Valorizzare gli infermieri per le loro competenze, non per il loro ruolo
Il discorso del direttore generale della ASL Romagna a questo punto si allarga sugli altri professionisti della salute che giocano un ruolo importante nel sistema sanitario: gli infermieri. “I colleghi del Pronto Soccorso sanno di cosa parlo. Un medico su una ambulanza nel territorio non ha valore aggiunto rispetto ad un infermiere formato nelle funzioni di supporto vitale. Io lo so perché sono un sopravvissuto. Quando ho avuto un infarto, in un altro paese, io non ho visto un medico venire a salvarmi. Ho visto degli infermieri egregiamente preparati a fare le proprie funzioni. E io ho infermieri che sono in grado di farle queste cose, sono estremamente preparati. La nostra attenzione deve essere focalizzata qui, perché l’Italia dal punto di vista dei professionisti non ha nulla da invidiare a Olanda, Svizzera, Regno Unito, Francia… Lo sapete che noi spendiamo 1.500 euro in meno rispetto a quei paesi lì, per ogni cittadino?

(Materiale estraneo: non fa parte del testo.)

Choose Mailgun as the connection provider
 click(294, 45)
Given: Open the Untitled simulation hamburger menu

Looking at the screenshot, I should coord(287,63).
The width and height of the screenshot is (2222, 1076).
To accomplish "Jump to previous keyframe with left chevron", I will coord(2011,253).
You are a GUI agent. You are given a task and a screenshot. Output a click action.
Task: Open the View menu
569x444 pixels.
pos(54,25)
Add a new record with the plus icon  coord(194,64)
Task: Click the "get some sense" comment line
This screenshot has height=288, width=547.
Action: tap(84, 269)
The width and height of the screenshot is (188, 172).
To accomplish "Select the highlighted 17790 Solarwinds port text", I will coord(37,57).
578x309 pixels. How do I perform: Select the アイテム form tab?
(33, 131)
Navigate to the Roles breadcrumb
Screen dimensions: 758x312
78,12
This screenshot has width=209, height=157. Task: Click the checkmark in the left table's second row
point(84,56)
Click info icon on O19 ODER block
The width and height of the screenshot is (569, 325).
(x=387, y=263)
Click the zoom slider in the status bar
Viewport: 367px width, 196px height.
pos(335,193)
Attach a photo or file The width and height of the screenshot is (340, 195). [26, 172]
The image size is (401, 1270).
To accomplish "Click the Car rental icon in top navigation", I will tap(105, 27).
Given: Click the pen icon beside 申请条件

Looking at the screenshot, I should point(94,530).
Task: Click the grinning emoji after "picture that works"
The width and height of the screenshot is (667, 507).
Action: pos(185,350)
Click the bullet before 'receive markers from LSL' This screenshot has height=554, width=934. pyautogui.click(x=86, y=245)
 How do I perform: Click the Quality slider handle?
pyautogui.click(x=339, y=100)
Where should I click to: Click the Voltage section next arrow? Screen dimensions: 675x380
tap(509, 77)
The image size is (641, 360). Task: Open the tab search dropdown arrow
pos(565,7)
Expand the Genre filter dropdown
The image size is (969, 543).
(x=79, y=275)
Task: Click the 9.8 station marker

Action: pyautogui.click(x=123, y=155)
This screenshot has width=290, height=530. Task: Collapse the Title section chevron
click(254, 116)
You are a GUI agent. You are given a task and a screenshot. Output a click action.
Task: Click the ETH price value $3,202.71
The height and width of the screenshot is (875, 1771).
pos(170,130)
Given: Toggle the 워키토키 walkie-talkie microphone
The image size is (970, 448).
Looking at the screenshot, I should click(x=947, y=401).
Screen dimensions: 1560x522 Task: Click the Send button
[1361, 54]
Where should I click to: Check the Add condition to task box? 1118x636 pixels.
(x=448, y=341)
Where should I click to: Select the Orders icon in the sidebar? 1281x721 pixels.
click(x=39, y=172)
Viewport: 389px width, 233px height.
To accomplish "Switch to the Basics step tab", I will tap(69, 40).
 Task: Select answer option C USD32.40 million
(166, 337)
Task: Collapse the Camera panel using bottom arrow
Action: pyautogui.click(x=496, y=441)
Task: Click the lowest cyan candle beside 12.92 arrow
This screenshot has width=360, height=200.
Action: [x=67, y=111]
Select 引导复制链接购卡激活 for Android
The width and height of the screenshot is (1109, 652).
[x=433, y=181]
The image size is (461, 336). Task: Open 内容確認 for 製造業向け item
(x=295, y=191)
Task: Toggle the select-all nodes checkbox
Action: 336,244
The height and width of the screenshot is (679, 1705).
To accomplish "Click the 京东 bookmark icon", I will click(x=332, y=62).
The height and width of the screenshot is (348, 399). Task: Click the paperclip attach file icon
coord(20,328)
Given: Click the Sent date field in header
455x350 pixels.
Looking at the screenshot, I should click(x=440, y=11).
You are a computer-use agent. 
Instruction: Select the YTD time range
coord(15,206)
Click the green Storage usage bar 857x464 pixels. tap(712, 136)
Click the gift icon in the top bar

Valorizzare i fondi, senza giocare alla riduzione dei fondi
L’intervento di Carradori ha scatenato più di un applauso in sala, e si è concluso con una presa di responsabilità comune: “Io nel mio ruolo devo cercare di non sperperare i quattrini che mi dona la collettività. Ma voi – che detenete la responsabilità politica di assegnare quei fondi -avete il compito di rendere disponibili i soldi per dare i servizi che le persone necessitano. E oggi non ci siamo: il sotto-finanziamento determinerà in modo strisciante quello che altri hanno già segnalato. L’uscita verso sistemi alternativi. Sistemi dove quelli che prendono il mio stipendio si possono permettere la salute, ma quelli che appartengono alla mia classe sociale di origine non possono. Ricordatelo: noi concorriamo alla salute dei cittadini, ma non crediate che l’aspettativa di vita si allunghi perché c’è il robot: serve lo sviluppo economico, la cultura, la socialità. Fino a quando avrò l’onore e l’onere di rappresentare l’azienda ASL Romagna, con 17.000 dipendenti, che ha prodotto con tutti i limiti i servizi che conoscete, continueremo imperterriti a non nascondere i problemi sotto lo zerbino. E ci faremo carico di risolverli nel migliore dei modi.